Among the records that follow, how many lines include the string "agent"? Only the number is wanted.

##### PROVIDED DATA

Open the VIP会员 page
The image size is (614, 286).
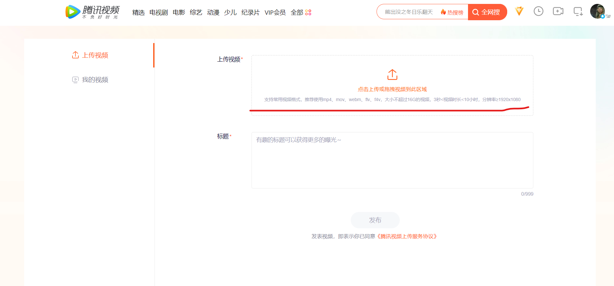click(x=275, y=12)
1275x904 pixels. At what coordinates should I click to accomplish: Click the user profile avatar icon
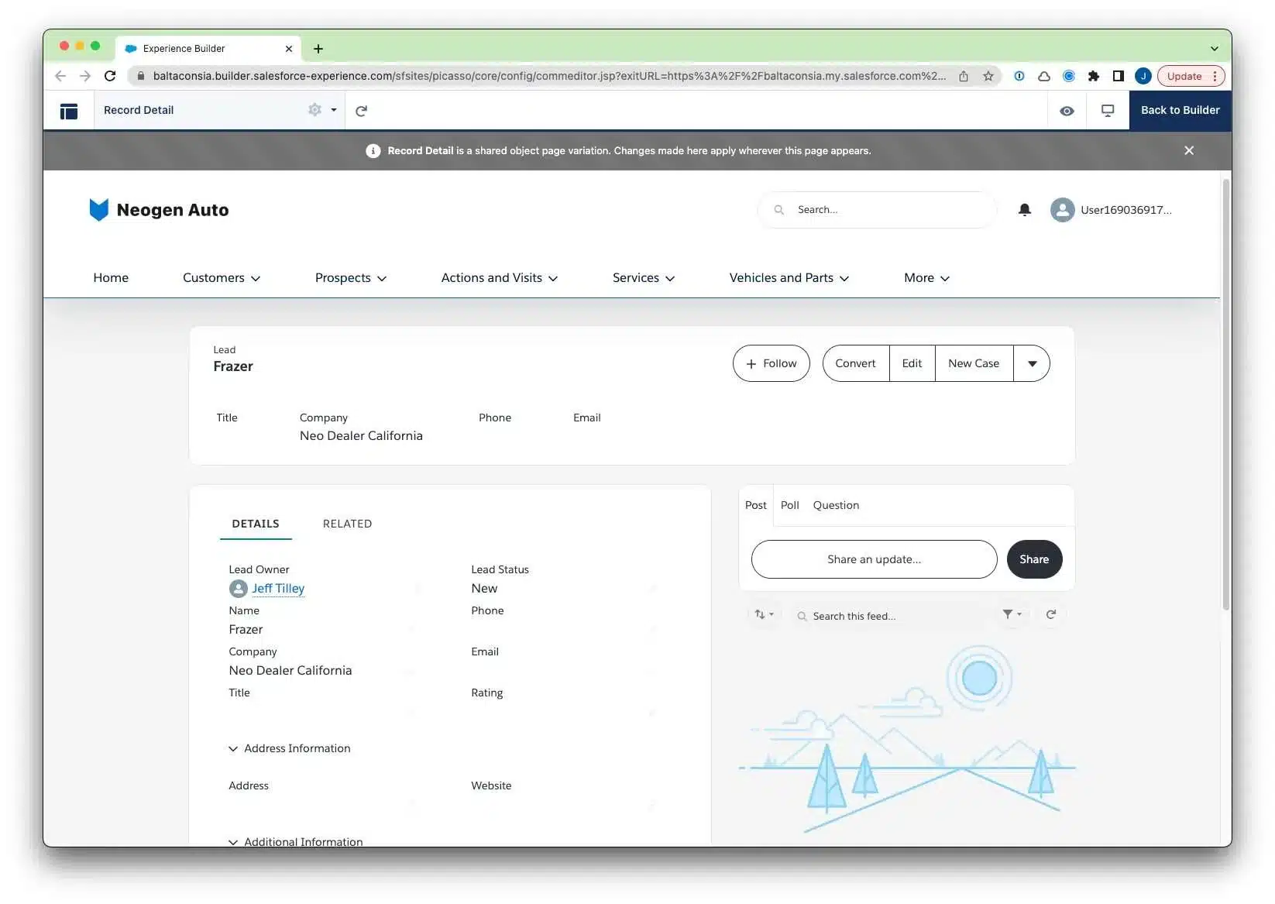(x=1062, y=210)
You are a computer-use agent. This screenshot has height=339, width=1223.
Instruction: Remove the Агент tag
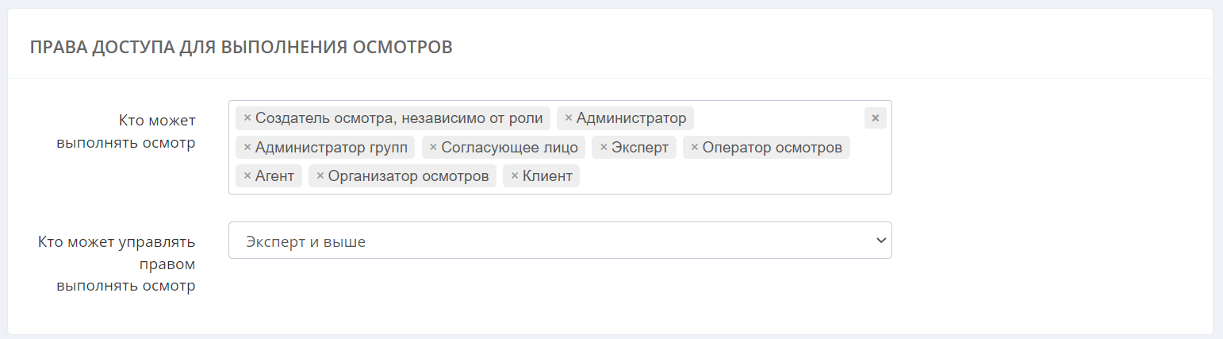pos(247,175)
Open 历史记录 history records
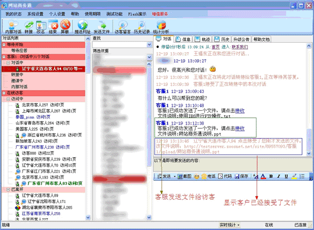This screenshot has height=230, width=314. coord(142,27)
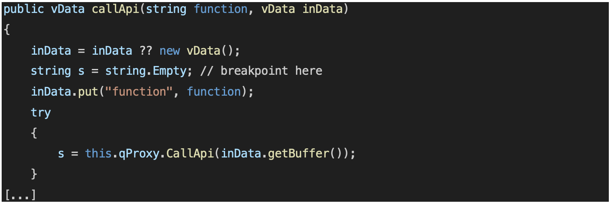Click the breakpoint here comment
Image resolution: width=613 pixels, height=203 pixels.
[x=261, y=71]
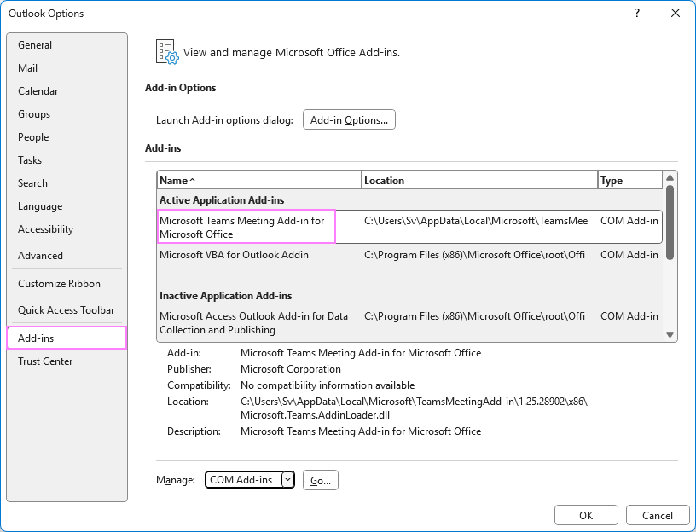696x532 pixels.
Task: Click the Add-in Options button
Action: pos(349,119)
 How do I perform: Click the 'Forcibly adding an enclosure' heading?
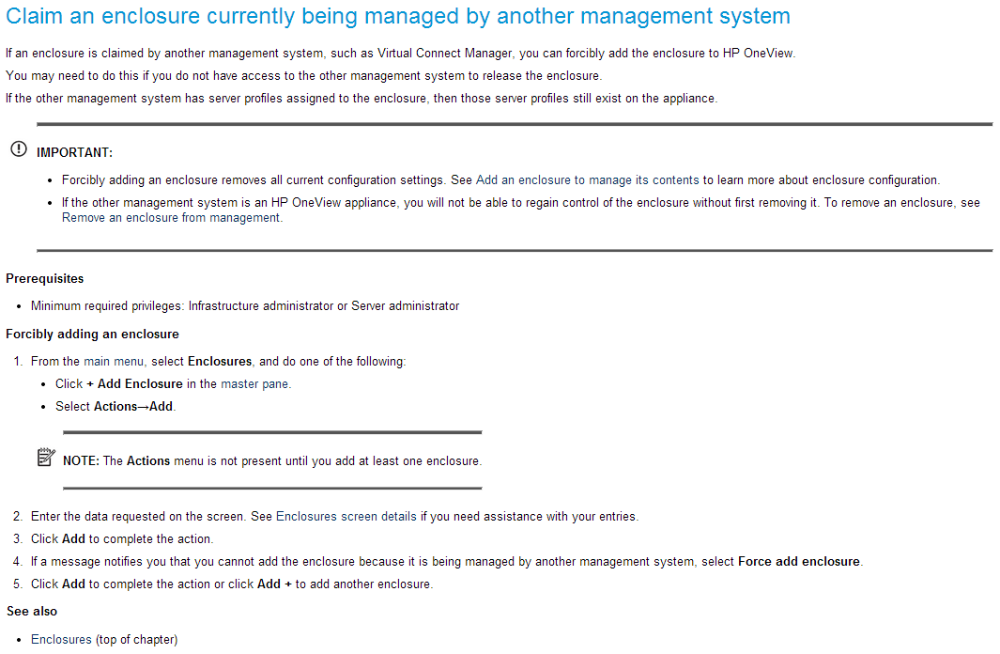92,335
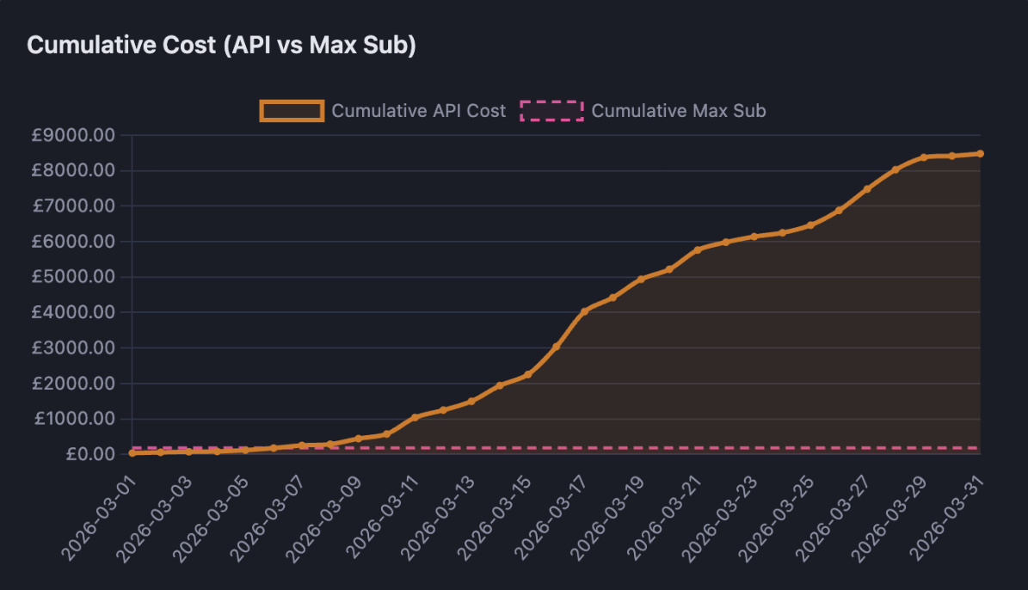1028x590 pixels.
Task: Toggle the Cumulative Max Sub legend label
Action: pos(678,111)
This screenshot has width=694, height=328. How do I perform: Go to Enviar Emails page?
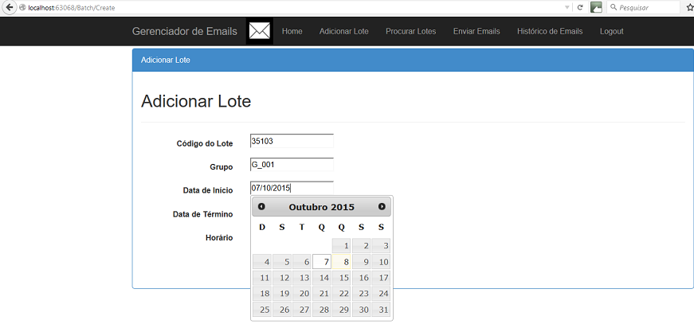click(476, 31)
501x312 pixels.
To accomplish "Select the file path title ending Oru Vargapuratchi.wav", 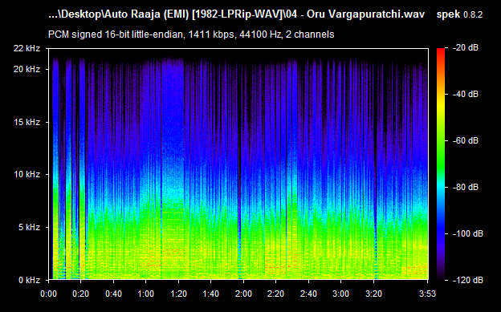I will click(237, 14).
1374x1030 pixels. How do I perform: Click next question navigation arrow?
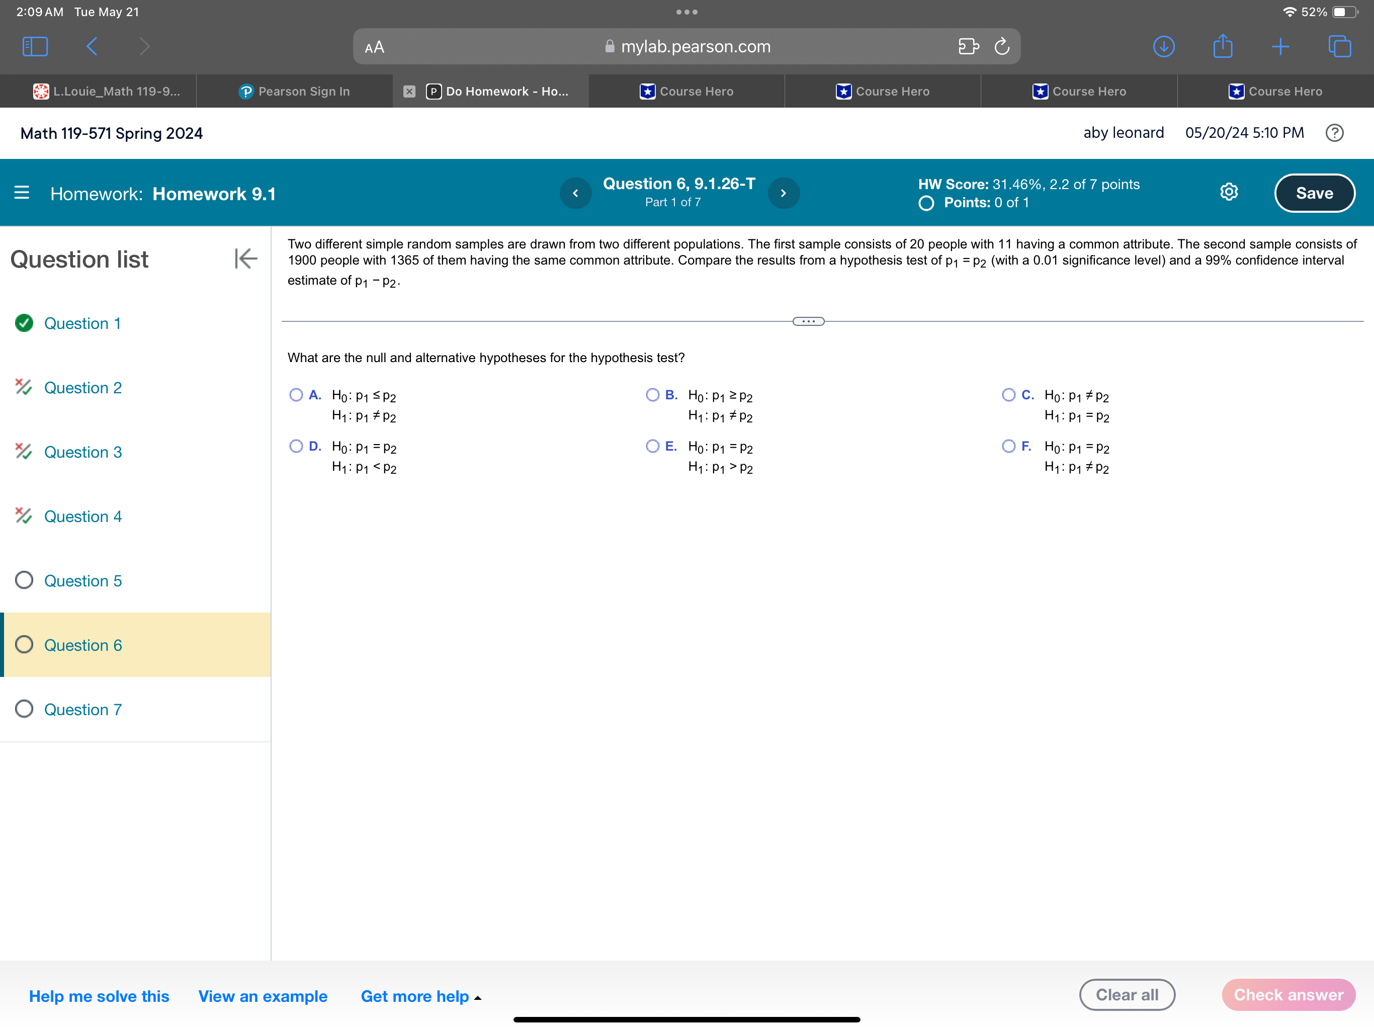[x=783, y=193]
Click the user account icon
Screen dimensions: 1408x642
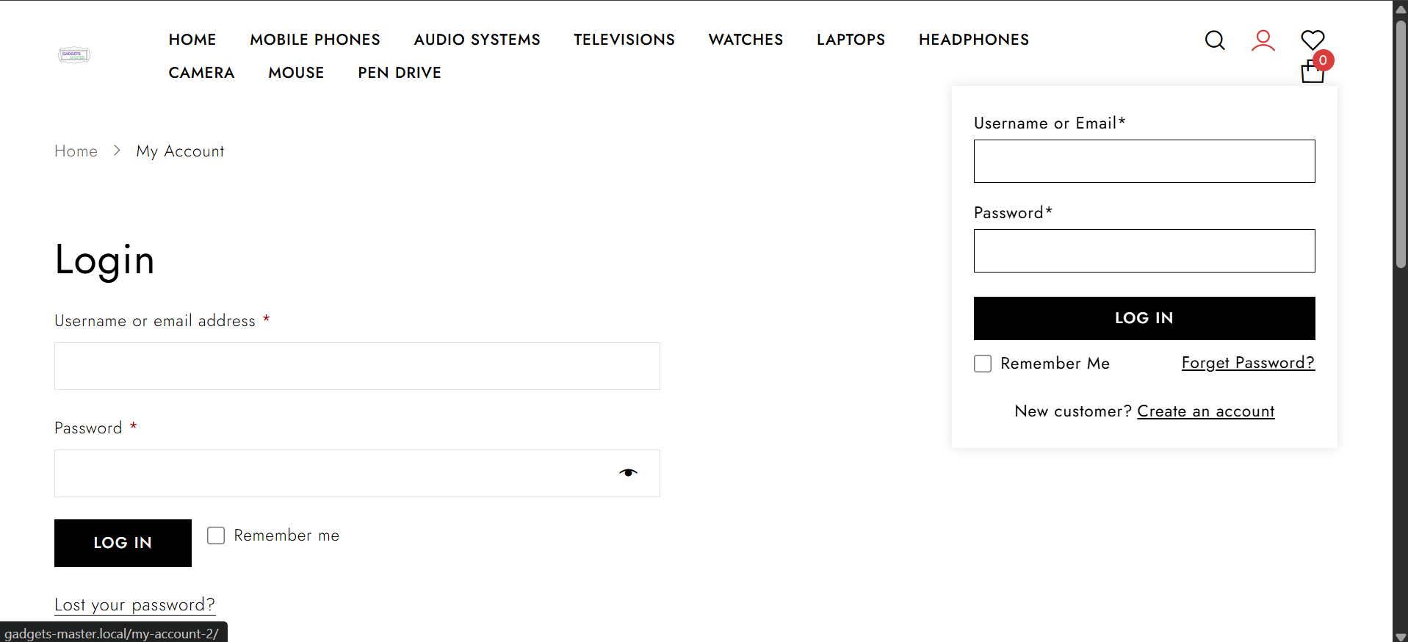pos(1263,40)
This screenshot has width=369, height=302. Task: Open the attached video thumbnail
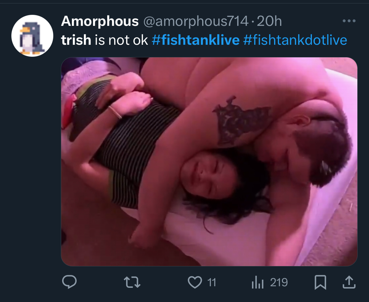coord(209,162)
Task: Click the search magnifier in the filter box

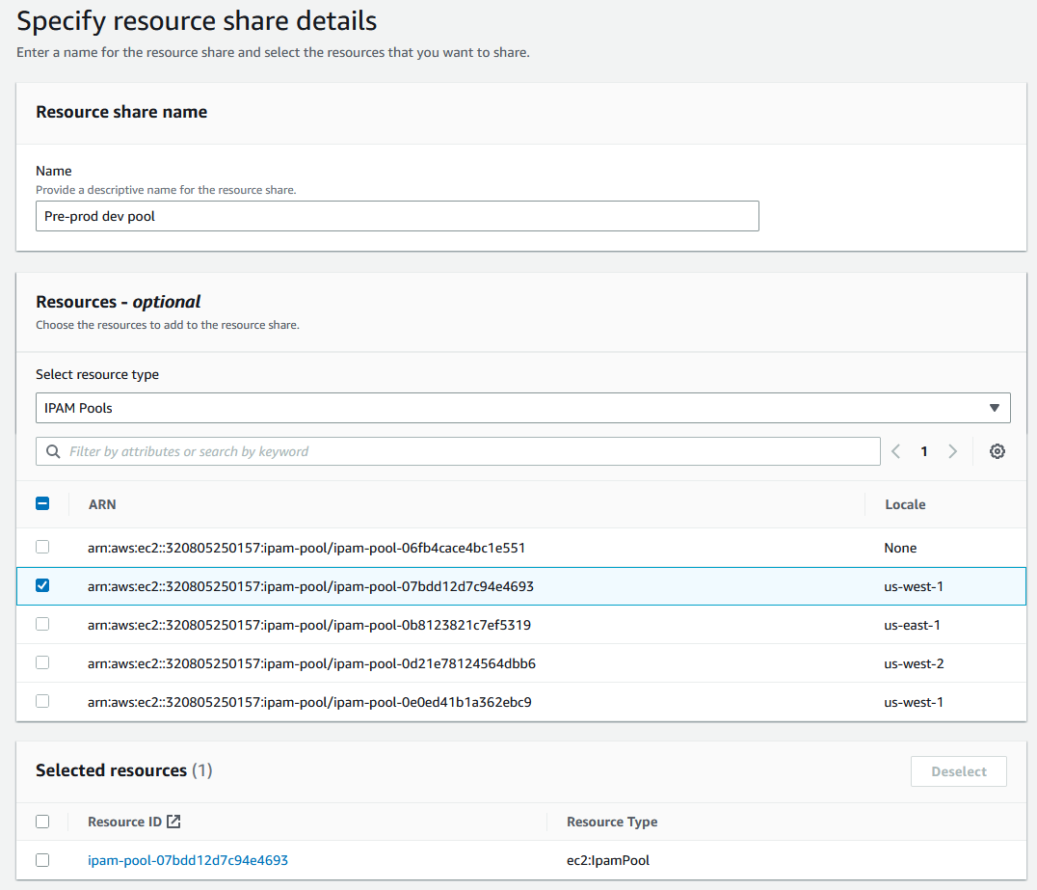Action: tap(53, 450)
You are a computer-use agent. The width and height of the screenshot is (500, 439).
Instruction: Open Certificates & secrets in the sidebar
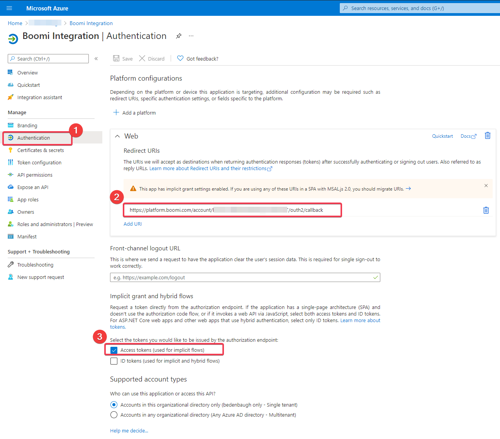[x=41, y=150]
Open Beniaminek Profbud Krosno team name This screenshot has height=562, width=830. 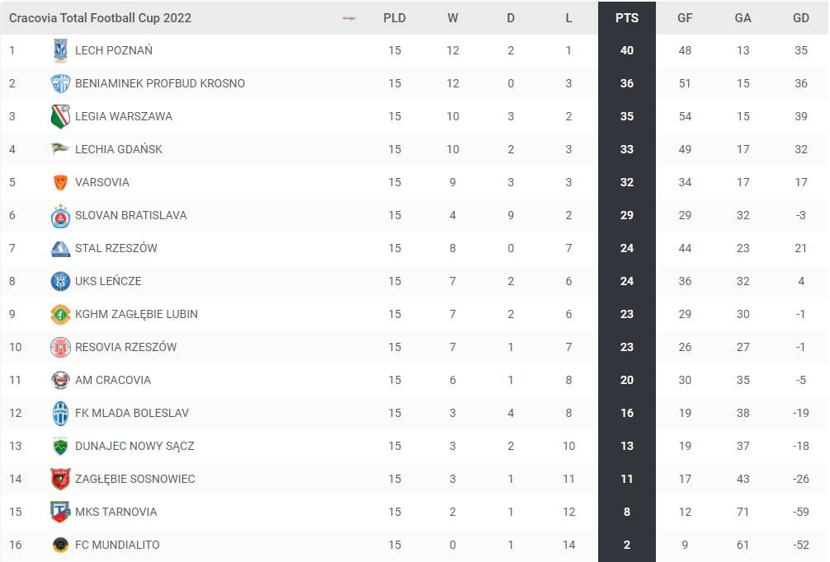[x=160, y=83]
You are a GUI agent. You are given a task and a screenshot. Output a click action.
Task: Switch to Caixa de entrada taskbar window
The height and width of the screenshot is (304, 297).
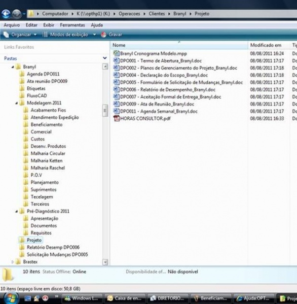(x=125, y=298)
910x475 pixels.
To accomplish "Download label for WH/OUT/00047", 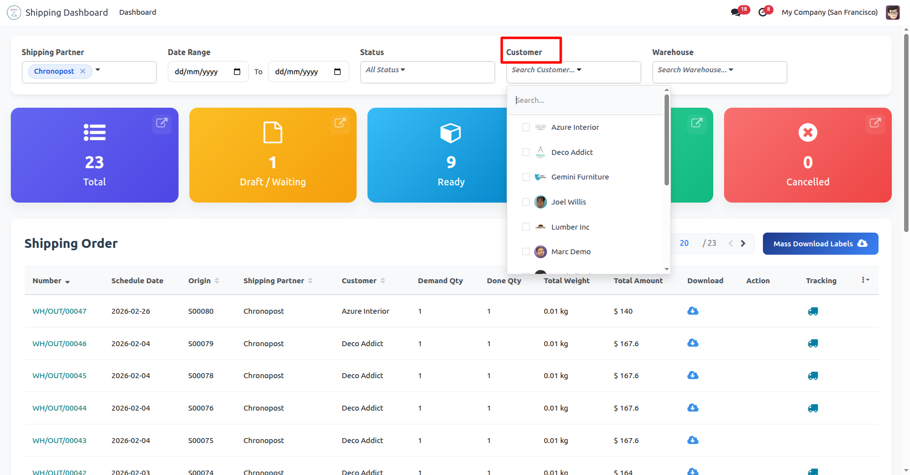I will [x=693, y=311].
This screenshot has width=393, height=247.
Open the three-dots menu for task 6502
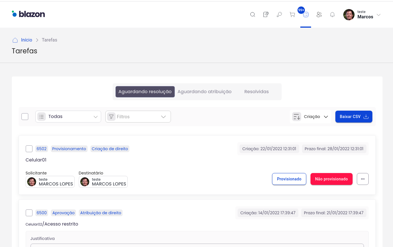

##########

▸ YOUR RESPONSE
3